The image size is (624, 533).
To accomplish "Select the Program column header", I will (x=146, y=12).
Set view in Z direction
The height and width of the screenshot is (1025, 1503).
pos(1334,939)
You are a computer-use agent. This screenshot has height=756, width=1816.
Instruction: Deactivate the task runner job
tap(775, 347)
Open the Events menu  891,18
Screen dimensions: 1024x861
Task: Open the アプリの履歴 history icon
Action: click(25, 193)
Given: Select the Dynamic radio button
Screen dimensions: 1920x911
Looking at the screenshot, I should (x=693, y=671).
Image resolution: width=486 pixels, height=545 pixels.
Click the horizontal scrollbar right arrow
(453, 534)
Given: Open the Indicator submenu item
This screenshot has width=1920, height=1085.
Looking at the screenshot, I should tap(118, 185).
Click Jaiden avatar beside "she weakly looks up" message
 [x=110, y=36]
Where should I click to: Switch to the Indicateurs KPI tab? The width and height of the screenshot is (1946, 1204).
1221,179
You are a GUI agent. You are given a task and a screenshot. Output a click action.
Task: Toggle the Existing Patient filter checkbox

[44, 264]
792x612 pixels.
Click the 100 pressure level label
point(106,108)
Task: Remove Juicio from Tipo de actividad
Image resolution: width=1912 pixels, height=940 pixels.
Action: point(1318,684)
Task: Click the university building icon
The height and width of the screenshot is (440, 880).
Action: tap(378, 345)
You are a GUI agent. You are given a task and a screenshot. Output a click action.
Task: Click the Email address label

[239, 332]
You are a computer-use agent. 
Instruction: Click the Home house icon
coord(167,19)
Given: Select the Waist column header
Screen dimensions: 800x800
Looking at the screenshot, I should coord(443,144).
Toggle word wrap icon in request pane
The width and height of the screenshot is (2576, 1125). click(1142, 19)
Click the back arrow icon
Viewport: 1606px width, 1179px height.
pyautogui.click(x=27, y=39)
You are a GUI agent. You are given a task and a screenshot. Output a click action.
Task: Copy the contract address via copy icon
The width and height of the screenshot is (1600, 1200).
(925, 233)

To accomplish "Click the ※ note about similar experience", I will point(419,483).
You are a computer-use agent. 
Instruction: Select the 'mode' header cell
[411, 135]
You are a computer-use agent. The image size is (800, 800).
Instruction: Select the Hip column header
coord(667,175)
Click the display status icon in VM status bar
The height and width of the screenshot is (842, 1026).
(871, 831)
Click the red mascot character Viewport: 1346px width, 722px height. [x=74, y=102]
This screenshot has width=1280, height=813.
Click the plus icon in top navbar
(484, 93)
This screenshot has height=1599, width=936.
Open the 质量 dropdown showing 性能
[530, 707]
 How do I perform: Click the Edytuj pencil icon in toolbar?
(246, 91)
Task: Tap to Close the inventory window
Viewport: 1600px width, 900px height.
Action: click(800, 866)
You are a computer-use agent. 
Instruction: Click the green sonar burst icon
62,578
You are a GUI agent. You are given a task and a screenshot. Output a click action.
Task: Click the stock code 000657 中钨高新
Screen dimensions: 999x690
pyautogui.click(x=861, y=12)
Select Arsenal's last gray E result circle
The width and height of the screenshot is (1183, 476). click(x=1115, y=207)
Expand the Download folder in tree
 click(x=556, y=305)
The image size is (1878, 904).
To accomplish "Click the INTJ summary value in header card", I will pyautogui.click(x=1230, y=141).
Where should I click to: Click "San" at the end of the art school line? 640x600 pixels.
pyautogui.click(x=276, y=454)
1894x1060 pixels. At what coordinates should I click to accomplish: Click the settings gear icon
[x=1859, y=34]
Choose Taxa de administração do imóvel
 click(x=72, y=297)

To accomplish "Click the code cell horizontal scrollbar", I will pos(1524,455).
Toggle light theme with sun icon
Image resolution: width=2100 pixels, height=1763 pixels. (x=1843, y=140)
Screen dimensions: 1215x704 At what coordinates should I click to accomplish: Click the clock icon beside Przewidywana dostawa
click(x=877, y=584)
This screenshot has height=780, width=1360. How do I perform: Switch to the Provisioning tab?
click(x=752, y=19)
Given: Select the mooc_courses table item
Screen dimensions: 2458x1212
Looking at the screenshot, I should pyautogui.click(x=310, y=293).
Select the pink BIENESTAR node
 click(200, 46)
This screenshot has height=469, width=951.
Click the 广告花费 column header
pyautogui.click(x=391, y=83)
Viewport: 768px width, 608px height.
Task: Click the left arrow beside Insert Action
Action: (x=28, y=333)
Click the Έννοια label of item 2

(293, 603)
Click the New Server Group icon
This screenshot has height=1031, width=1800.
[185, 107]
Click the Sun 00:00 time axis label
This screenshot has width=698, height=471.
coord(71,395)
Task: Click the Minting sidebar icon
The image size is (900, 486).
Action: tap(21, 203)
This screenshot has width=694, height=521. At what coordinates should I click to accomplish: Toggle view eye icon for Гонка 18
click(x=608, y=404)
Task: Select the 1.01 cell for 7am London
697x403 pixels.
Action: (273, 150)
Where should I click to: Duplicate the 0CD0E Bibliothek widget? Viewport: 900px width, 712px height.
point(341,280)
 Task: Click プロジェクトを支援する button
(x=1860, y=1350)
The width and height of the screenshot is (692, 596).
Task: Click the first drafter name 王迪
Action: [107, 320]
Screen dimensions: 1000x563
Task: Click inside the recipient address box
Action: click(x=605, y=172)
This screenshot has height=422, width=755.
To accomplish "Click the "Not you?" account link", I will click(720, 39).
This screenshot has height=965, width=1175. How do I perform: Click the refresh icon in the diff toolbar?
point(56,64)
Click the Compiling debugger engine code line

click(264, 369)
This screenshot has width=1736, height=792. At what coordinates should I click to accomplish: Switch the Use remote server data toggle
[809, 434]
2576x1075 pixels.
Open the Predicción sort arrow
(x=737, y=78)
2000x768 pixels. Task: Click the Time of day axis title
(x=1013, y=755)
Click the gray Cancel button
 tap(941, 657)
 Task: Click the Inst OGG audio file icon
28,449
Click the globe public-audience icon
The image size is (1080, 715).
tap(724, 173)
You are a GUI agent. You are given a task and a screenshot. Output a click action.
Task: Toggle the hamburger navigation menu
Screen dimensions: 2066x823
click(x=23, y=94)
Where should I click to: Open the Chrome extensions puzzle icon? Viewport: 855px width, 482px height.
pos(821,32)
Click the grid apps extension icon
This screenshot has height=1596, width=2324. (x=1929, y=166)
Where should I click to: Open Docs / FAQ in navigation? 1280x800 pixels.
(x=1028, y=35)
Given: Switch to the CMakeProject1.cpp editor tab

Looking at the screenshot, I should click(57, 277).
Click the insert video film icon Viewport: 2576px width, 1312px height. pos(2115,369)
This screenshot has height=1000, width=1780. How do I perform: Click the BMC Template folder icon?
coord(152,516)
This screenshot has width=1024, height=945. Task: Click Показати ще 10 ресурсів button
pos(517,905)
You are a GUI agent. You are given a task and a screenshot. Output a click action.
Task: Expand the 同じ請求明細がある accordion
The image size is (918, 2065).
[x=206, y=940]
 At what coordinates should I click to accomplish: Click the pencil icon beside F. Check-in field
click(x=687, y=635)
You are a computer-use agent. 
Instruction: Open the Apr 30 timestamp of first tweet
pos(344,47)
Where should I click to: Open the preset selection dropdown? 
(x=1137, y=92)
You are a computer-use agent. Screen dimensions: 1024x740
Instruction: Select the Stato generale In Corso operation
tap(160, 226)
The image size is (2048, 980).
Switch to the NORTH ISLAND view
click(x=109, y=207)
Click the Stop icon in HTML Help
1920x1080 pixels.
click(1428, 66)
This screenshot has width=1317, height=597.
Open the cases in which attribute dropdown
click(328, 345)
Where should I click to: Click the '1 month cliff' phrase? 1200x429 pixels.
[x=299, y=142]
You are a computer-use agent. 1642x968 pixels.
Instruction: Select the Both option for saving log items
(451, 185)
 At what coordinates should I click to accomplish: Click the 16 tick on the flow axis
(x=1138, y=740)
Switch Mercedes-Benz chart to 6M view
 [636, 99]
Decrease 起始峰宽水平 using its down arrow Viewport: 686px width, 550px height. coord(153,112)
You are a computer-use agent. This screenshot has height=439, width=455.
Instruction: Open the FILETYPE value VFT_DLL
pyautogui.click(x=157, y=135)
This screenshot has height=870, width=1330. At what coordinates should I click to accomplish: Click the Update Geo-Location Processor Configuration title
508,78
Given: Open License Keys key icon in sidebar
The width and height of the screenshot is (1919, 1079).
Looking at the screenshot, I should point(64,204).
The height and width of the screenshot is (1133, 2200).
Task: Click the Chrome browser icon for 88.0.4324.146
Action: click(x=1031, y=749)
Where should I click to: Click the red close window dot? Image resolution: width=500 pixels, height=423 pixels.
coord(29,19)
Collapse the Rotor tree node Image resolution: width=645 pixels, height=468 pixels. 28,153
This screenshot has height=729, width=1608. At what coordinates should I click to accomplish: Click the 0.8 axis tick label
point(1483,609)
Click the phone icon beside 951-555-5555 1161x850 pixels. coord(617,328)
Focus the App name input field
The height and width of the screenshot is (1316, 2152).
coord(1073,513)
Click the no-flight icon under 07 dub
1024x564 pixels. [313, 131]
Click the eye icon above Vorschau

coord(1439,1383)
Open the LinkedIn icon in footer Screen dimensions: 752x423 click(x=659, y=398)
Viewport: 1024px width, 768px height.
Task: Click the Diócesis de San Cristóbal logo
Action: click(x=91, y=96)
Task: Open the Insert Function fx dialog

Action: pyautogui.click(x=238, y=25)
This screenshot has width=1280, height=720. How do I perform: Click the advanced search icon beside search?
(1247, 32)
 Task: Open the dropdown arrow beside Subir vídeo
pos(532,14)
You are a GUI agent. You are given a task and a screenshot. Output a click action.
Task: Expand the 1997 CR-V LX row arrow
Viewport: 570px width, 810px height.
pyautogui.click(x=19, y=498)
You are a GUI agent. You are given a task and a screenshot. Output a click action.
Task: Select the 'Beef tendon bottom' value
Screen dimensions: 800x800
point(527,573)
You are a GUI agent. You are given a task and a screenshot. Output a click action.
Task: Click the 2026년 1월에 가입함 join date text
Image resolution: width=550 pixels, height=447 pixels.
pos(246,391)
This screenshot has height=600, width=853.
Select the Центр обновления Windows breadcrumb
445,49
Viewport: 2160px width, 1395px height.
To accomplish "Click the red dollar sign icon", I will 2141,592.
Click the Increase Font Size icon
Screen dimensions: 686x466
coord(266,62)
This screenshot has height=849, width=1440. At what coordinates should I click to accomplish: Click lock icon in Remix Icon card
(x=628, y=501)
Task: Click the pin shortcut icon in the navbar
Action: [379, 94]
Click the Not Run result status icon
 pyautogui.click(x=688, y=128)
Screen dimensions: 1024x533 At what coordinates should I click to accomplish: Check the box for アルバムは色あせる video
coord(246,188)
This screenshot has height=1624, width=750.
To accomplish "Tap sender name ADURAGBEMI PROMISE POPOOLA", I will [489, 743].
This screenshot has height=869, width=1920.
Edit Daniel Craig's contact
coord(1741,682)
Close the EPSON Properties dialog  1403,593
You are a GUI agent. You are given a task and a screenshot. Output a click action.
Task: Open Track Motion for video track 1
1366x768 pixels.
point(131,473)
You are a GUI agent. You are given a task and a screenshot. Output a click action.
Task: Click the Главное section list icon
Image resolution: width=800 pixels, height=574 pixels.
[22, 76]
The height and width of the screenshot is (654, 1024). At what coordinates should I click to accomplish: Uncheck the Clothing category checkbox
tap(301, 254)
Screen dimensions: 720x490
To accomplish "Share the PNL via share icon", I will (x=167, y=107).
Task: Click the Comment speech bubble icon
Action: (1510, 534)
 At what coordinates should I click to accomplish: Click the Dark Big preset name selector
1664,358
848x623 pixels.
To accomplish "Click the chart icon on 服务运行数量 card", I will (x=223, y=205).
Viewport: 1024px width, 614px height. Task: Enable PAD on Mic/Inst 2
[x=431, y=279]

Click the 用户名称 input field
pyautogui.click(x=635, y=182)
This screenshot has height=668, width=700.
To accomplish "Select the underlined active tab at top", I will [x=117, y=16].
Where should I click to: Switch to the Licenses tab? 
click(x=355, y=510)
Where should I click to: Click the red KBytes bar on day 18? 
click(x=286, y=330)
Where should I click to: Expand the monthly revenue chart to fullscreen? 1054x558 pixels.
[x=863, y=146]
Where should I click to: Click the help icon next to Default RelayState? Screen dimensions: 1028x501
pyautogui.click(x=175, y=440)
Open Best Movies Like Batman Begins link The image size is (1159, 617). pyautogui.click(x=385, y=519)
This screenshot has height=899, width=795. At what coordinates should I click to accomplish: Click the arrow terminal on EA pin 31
§ §
__Short task__: Render the part of the records that opens with the line containing "This screenshot has width=1280, height=720." and closes with the line containing "pyautogui.click(x=688, y=128)", both included, as a Markdown table with columns Row and Text. Number each line in Row, and leave out blank lines.

__Solution__:
| Row | Text |
|---|---|
| 1 | This screenshot has width=1280, height=720. How do I perform: Click the advanced search icon beside search? |
| 2 | (1247, 32) |
| 3 |  Task: Open the dropdown arrow beside Subir vídeo |
| 4 | pos(532,14) |
| 5 | You are a GUI agent. You are given a task and a screenshot. Output a click action. |
| 6 | Task: Expand the 1997 CR-V LX row arrow |
| 7 | Viewport: 570px width, 810px height. |
| 8 | pyautogui.click(x=19, y=498) |
| 9 | You are a GUI agent. You are given a task and a screenshot. Output a click action. |
| 10 | Task: Select the 'Beef tendon bottom' value |
| 11 | Screen dimensions: 800x800 |
| 12 | point(527,573) |
| 13 | You are a GUI agent. You are given a task and a screenshot. Output a click action. |
| 14 | Task: Click the 2026년 1월에 가입함 join date text |
| 15 | Image resolution: width=550 pixels, height=447 pixels. |
| 16 | pos(246,391) |
| 17 | This screenshot has height=600, width=853. |
| 18 | Select the Центр обновления Windows breadcrumb |
| 19 | 445,49 |
| 20 | Viewport: 2160px width, 1395px height. |
| 21 | To accomplish "Click the red dollar sign icon", I will 2141,592. |
| 22 | Click the Increase Font Size icon |
| 23 | Screen dimensions: 686x466 |
| 24 | coord(266,62) |
| 25 | This screenshot has height=849, width=1440. At what coordinates should I click to accomplish: Click lock icon in Remix Icon card |
| 26 | (x=628, y=501) |
| 27 | Task: Click the pin shortcut icon in the navbar |
| 28 | Action: [379, 94] |
| 29 | Click the Not Run result status icon |
| 30 |  pyautogui.click(x=688, y=128) |